Het klinkt voor velen waarschijnlijk vanzelfsprekend dat we als maatschappij zoveel mogelijk opties, hoe ingrijpend ook, aanbieden aan mensen om zo hun ‘vrijheid’ te vergroten. Maar hoe vrij is die vrijheid, vraag ik me dan af. Als je tot het uiterste gaat, je eigen lichaam en je relatie zwaar onder druk zet, om toch maar dat zo gewenste kind te krijgen waarop ‘men’ recht heeft, hoe zwaar zal dan die druk op dat kind wegen? Hoeveel reserve heb je dan nog als ouders om met het dagelijkse falen van het leven om te gaan in een maatschappij waar de druk op ouders om het ‘perfecte kind’ op te voeden al zo hoog is?
Onder het mom van een recht
Het zal voor anderen waarschijnlijk anders zijn, maar ik heb het gevoel dat het proberen aanvaarden van de tragische dimensie van het leven, me vrijer en autonomer maakt, ook al lijkt dat contradictorisch. Als we hoogtechnologisch op alle mogelijke manieren kinderen kunnen maken, waarbij de klassieke menselijke voortplanting bijna als een soort inefficiënt voorbijgestreefd model wordt, zal dan de druk niet nog groter worden? Ik zal dan volgens sommigen waarschijnlijk geen enkel argument meer hebben om geen eigen kind te hebben. En elk argument dat ik dan geef zal ‘conservatief’ lijken.
Het zou goed zijn dat we samen betere woorden en stiltes zoeken om met elkaar te praten over hoe het is om kinderen te hebben, maar ook hoe het is om geen kinderen te hebben.
Dat soort druk, onder het mom van een recht, zal bijna een plicht kunnen worden. Wat me vrijer moest maken, zou me dan misschien onvrijer maken.
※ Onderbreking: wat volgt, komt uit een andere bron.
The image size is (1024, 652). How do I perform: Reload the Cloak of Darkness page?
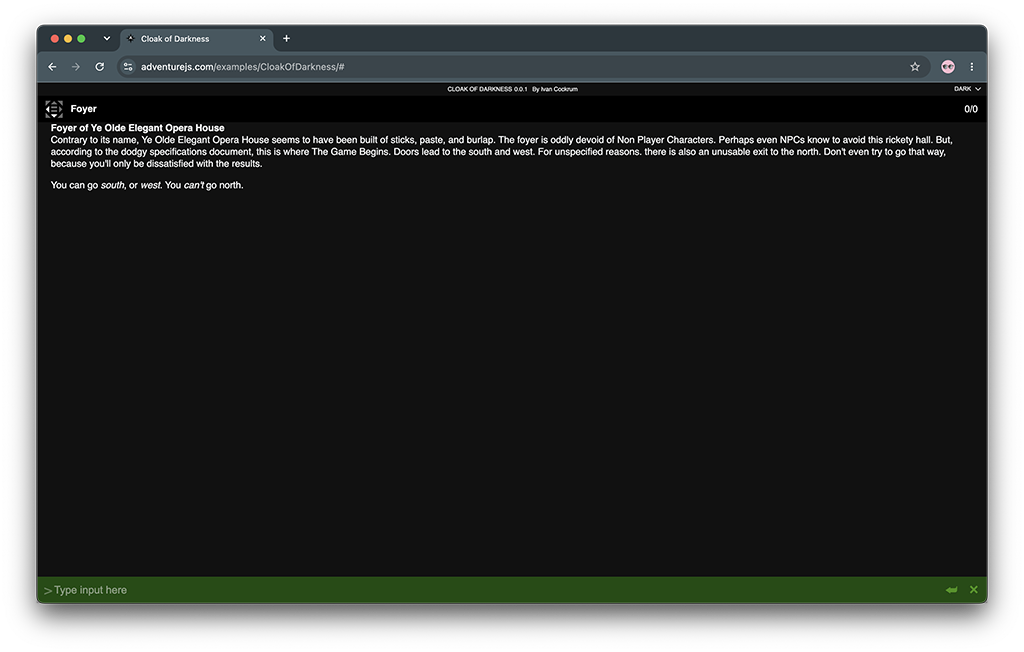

Het gaat uiteindelijk om hoe we het begrip ‘menselijkheid’ interpreteren. Persoonlijk vind ik het belangrijk om die tragische dimensie, het besef van verlies en falen en verdriet, als een volwaardig deel daarvan te zien. We zullen als maatschappij de volgende jaren heel ingewikkelde ethische discussies moeten voeren. In mijn aanvoelen is het aanvaarden van grenzen, hoe moeilijk het ook is ze juist te omschrijven, een deel van een progressieve benadering, omdat dat mijn vrijheid en autonomie kan verhogen. Maar het blijft een zoeken, in mijn hoofd.
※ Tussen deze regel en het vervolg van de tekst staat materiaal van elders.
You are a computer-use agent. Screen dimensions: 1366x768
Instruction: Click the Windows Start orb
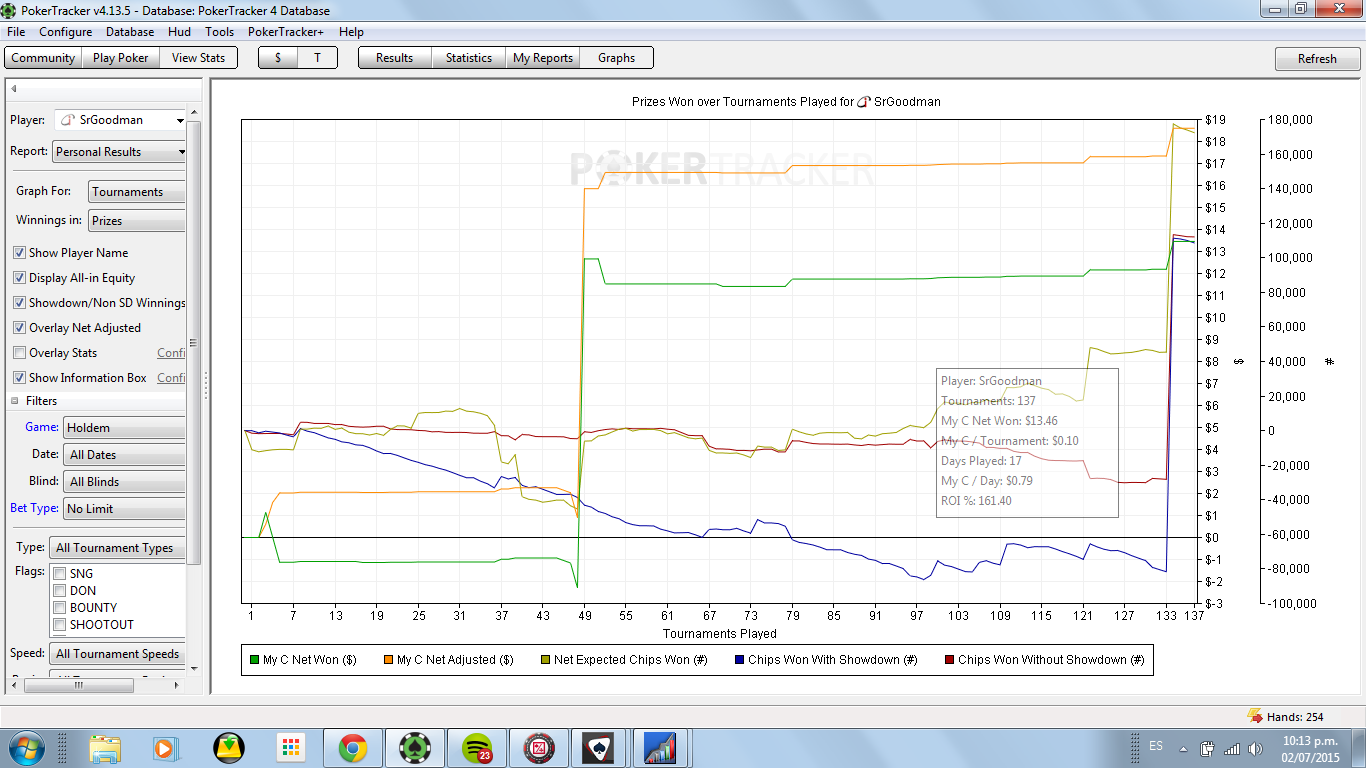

Ten slotte, en het sluit er wat bij aan, zou het goed zijn dat we samen betere woorden en stiltes zoeken om met elkaar te praten over hoe het is om kinderen te hebben, maar ook hoe het is om geen kinderen te hebben. Blijkbaar is het ongelooflijk moeilijk voor veel mensen om gewoon aan iemand te vragen hoe het is om geen kinderen te hebben en dan gewoon te luisteren naar het aarzelende verhaal dat dan komt. Als het al eens ter sprake komt, is het antwoord van mensen met kinderen zo vaak om onmiddellijk weer over te schakelen naar hun eigen kinderen. Mijn ervaring is dat je ook heel snel allerlei vormen van advies krijgt: hoe dankbaar ik wel mag zijn omdat ik geen kinderen heb, hoe goed het wel is voor de wereld dat ik geen kinderen heb gekregen of (ook een klassieker) hoe egoïstisch of dom ik ben dat ik het niet even geregeld heb.
Het is wat het is, in mijn geval gewoon een verdriet, niet meer of niet minder. Laten we samen wat meer leren praten over die dingen waar de woorden sputteren, waar de dingen niet zomaar maakbaar zijn en waar onze naakte menselijkheid meer in beeld komt, het zou ons allen goed doen.